Saved data entries:
______________________________

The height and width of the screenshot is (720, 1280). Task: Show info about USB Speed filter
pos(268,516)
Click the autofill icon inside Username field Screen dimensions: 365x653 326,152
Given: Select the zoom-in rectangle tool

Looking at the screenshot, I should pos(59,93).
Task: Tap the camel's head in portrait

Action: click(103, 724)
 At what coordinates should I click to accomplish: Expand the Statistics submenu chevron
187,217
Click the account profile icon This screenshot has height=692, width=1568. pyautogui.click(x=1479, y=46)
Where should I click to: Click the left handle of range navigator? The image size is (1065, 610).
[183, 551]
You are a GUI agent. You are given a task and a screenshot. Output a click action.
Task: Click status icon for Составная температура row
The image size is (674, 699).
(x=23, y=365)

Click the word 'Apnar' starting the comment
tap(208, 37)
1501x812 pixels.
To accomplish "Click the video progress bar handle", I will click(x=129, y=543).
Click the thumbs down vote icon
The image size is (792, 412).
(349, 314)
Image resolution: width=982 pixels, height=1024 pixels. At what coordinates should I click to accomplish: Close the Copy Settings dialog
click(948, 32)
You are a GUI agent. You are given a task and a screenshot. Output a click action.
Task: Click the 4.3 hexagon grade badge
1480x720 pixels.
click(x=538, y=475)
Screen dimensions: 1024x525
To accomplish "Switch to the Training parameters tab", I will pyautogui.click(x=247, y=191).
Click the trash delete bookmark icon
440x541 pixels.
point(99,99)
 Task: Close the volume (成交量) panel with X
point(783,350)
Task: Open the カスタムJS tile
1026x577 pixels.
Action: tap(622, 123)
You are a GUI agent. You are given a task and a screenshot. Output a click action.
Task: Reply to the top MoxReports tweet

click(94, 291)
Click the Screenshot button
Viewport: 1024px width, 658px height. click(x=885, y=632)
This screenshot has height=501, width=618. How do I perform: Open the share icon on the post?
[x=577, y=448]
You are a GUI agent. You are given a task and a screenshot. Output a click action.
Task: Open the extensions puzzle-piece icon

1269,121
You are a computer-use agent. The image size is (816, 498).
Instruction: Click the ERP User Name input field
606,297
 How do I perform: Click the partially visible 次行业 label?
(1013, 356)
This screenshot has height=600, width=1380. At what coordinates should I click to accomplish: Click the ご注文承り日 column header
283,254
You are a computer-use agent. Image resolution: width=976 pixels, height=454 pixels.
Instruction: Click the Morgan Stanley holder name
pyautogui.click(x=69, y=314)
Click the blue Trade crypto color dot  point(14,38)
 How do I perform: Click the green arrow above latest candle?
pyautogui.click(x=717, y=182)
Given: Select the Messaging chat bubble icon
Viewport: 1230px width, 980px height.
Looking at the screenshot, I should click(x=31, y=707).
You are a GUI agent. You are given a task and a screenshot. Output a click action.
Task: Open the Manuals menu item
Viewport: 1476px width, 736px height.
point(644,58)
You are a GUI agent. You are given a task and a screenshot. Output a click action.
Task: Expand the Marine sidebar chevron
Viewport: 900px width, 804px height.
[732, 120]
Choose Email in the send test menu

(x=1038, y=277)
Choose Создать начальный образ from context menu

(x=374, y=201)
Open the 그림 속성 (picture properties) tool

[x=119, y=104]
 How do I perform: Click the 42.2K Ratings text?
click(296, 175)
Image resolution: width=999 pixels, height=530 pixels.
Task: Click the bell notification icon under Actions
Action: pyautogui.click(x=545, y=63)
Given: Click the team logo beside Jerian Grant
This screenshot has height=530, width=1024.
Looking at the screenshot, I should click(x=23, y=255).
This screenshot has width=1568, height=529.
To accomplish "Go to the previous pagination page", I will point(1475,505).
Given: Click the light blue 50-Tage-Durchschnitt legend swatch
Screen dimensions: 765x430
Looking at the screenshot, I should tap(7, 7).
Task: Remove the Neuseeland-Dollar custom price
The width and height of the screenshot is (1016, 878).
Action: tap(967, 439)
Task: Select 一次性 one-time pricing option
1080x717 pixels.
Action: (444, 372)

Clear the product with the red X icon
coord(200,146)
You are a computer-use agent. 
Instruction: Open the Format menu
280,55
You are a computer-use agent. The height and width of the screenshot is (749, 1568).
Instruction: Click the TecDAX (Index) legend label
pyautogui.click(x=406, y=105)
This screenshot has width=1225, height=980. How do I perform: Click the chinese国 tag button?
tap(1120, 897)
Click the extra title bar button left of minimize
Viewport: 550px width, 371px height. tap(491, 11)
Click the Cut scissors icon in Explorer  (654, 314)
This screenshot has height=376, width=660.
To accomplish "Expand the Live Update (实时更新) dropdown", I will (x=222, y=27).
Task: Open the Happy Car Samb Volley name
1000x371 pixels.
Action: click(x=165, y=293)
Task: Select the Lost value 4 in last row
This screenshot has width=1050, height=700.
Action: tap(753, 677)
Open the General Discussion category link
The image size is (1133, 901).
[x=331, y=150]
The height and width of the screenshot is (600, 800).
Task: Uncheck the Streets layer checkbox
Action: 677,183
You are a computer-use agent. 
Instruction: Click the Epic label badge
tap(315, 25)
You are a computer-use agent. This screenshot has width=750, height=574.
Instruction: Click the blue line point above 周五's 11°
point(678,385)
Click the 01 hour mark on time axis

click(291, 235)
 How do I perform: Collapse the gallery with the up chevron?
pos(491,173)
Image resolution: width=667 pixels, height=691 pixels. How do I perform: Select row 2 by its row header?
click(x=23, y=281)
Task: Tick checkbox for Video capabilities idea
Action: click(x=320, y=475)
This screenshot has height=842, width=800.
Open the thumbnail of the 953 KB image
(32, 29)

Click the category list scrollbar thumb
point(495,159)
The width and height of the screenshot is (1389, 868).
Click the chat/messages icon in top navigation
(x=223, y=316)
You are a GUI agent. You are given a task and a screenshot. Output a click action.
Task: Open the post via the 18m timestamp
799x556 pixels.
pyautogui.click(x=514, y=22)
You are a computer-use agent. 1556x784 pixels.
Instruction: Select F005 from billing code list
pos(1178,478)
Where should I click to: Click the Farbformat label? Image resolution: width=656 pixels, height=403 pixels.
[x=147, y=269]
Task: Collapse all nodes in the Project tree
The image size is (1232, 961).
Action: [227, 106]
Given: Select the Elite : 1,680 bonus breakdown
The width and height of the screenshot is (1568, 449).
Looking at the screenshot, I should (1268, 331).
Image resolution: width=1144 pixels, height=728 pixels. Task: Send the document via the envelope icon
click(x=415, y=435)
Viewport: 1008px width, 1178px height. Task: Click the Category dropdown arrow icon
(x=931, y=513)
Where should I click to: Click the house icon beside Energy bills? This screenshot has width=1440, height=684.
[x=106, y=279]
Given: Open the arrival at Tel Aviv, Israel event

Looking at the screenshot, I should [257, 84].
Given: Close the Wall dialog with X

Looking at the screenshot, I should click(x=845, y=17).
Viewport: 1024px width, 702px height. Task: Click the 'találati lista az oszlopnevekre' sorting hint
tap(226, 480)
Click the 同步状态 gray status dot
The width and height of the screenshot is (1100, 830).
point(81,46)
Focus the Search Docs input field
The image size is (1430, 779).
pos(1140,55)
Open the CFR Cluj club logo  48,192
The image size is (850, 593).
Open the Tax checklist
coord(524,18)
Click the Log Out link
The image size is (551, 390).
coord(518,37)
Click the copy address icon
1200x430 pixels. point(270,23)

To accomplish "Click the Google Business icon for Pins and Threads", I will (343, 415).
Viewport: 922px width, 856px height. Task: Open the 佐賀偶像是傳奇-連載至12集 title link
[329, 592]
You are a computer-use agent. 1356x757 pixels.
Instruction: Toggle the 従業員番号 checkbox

______________________________

--- What to do ---
Your task is to repeat the entries exactly.

--- Task response ---
The height and width of the screenshot is (720, 1280). Task: Show info about USB Speed filter
pos(268,516)
Click the autofill icon inside Username field Screen dimensions: 365x653 326,152
Given: Select the zoom-in rectangle tool

Looking at the screenshot, I should pos(59,93).
Task: Tap the camel's head in portrait

Action: click(103, 724)
 At what coordinates should I click to accomplish: Expand the Statistics submenu chevron
187,217
Click the account profile icon This screenshot has height=692, width=1568. pyautogui.click(x=1479, y=46)
Where should I click to: Click the left handle of range navigator? The image size is (1065, 610).
[183, 551]
You are a GUI agent. You are given a task and a screenshot. Output a click action.
Task: Click status icon for Составная температура row
The image size is (674, 699).
(x=23, y=365)

Click the word 'Apnar' starting the comment
tap(208, 37)
1501x812 pixels.
To accomplish "Click the video progress bar handle", I will click(x=129, y=543).
Click the thumbs down vote icon
The image size is (792, 412).
(349, 314)
Image resolution: width=982 pixels, height=1024 pixels. At what coordinates should I click to accomplish: Close the Copy Settings dialog
click(948, 32)
You are a GUI agent. You are given a task and a screenshot. Output a click action.
Task: Click the 4.3 hexagon grade badge
1480x720 pixels.
click(x=538, y=475)
Screen dimensions: 1024x525
To accomplish "Switch to the Training parameters tab", I will pyautogui.click(x=247, y=191).
Click the trash delete bookmark icon
440x541 pixels.
point(99,99)
 Task: Close the volume (成交量) panel with X
point(783,350)
Task: Open the カスタムJS tile
1026x577 pixels.
Action: tap(622, 123)
You are a GUI agent. You are given a task and a screenshot. Output a click action.
Task: Reply to the top MoxReports tweet

click(94, 291)
Click the Screenshot button
Viewport: 1024px width, 658px height. click(x=885, y=632)
This screenshot has height=501, width=618. How do I perform: Open the share icon on the post?
[x=577, y=448]
You are a GUI agent. You are given a task and a screenshot. Output a click action.
Task: Open the extensions puzzle-piece icon

1269,121
You are a computer-use agent. The image size is (816, 498).
Instruction: Click the ERP User Name input field
606,297
 How do I perform: Click the partially visible 次行业 label?
(1013, 356)
This screenshot has height=600, width=1380. At what coordinates should I click to accomplish: Click the ご注文承り日 column header
283,254
You are a computer-use agent. Image resolution: width=976 pixels, height=454 pixels.
Instruction: Click the Morgan Stanley holder name
pyautogui.click(x=69, y=314)
Click the blue Trade crypto color dot  point(14,38)
 How do I perform: Click the green arrow above latest candle?
pyautogui.click(x=717, y=182)
Given: Select the Messaging chat bubble icon
Viewport: 1230px width, 980px height.
Looking at the screenshot, I should click(x=31, y=707).
You are a GUI agent. You are given a task and a screenshot. Output a click action.
Task: Open the Manuals menu item
Viewport: 1476px width, 736px height.
point(644,58)
You are a GUI agent. You are given a task and a screenshot. Output a click action.
Task: Expand the Marine sidebar chevron
Viewport: 900px width, 804px height.
[732, 120]
Choose Email in the send test menu

(x=1038, y=277)
Choose Создать начальный образ from context menu

(x=374, y=201)
Open the 그림 속성 (picture properties) tool

[x=119, y=104]
 How do I perform: Click the 42.2K Ratings text?
click(296, 175)
Image resolution: width=999 pixels, height=530 pixels.
Task: Click the bell notification icon under Actions
Action: pyautogui.click(x=545, y=63)
Given: Click the team logo beside Jerian Grant
This screenshot has height=530, width=1024.
Looking at the screenshot, I should click(x=23, y=255).
This screenshot has width=1568, height=529.
To accomplish "Go to the previous pagination page", I will point(1475,505).
Given: Click the light blue 50-Tage-Durchschnitt legend swatch
Screen dimensions: 765x430
Looking at the screenshot, I should tap(7, 7).
Task: Remove the Neuseeland-Dollar custom price
The width and height of the screenshot is (1016, 878).
Action: tap(967, 439)
Task: Select 一次性 one-time pricing option
1080x717 pixels.
Action: (444, 372)

Clear the product with the red X icon
coord(200,146)
You are a computer-use agent. 
Instruction: Open the Format menu
280,55
You are a computer-use agent. The height and width of the screenshot is (749, 1568).
Instruction: Click the TecDAX (Index) legend label
pyautogui.click(x=406, y=105)
This screenshot has width=1225, height=980. How do I perform: Click the chinese国 tag button?
tap(1120, 897)
Click the extra title bar button left of minimize
Viewport: 550px width, 371px height. tap(491, 11)
Click the Cut scissors icon in Explorer  (654, 314)
This screenshot has height=376, width=660.
To accomplish "Expand the Live Update (实时更新) dropdown", I will (x=222, y=27).
Task: Open the Happy Car Samb Volley name
1000x371 pixels.
Action: click(x=165, y=293)
Task: Select the Lost value 4 in last row
This screenshot has width=1050, height=700.
Action: tap(753, 677)
Open the General Discussion category link
The image size is (1133, 901).
[x=331, y=150]
The height and width of the screenshot is (600, 800).
Task: Uncheck the Streets layer checkbox
Action: 677,183
You are a computer-use agent. 
Instruction: Click the Epic label badge
tap(315, 25)
You are a computer-use agent. This screenshot has width=750, height=574.
Instruction: Click the blue line point above 周五's 11°
point(678,385)
Click the 01 hour mark on time axis

click(291, 235)
 How do I perform: Collapse the gallery with the up chevron?
pos(491,173)
Image resolution: width=667 pixels, height=691 pixels. How do I perform: Select row 2 by its row header?
click(x=23, y=281)
Task: Tick checkbox for Video capabilities idea
Action: click(x=320, y=475)
This screenshot has height=842, width=800.
Open the thumbnail of the 953 KB image
(32, 29)

Click the category list scrollbar thumb
point(495,159)
The width and height of the screenshot is (1389, 868).
Click the chat/messages icon in top navigation
(x=223, y=316)
You are a GUI agent. You are given a task and a screenshot. Output a click action.
Task: Open the post via the 18m timestamp
799x556 pixels.
pyautogui.click(x=514, y=22)
You are a computer-use agent. 1556x784 pixels.
Instruction: Select F005 from billing code list
pos(1178,478)
Where should I click to: Click the Farbformat label? Image resolution: width=656 pixels, height=403 pixels.
[x=147, y=269]
Task: Collapse all nodes in the Project tree
The image size is (1232, 961).
Action: [227, 106]
Given: Select the Elite : 1,680 bonus breakdown
The width and height of the screenshot is (1568, 449).
Looking at the screenshot, I should (1268, 331).
Image resolution: width=1144 pixels, height=728 pixels. Task: Send the document via the envelope icon
click(x=415, y=435)
Viewport: 1008px width, 1178px height. Task: Click the Category dropdown arrow icon
(x=931, y=513)
Where should I click to: Click the house icon beside Energy bills? This screenshot has width=1440, height=684.
[x=106, y=279]
Given: Open the arrival at Tel Aviv, Israel event

Looking at the screenshot, I should [257, 84].
Given: Close the Wall dialog with X

Looking at the screenshot, I should click(x=845, y=17).
Viewport: 1024px width, 702px height. Task: Click the 'találati lista az oszlopnevekre' sorting hint
tap(226, 480)
Click the 同步状态 gray status dot
The width and height of the screenshot is (1100, 830).
point(81,46)
Focus the Search Docs input field
The image size is (1430, 779).
pos(1140,55)
Open the CFR Cluj club logo  48,192
The image size is (850, 593).
Open the Tax checklist
coord(524,18)
Click the Log Out link
The image size is (551, 390).
coord(518,37)
Click the copy address icon
1200x430 pixels. point(270,23)

To accomplish "Click the Google Business icon for Pins and Threads", I will (343, 415).
Viewport: 922px width, 856px height. Task: Open the 佐賀偶像是傳奇-連載至12集 title link
[329, 592]
You are a computer-use agent. 1356x757 pixels.
Instruction: Toggle the 従業員番号 checkbox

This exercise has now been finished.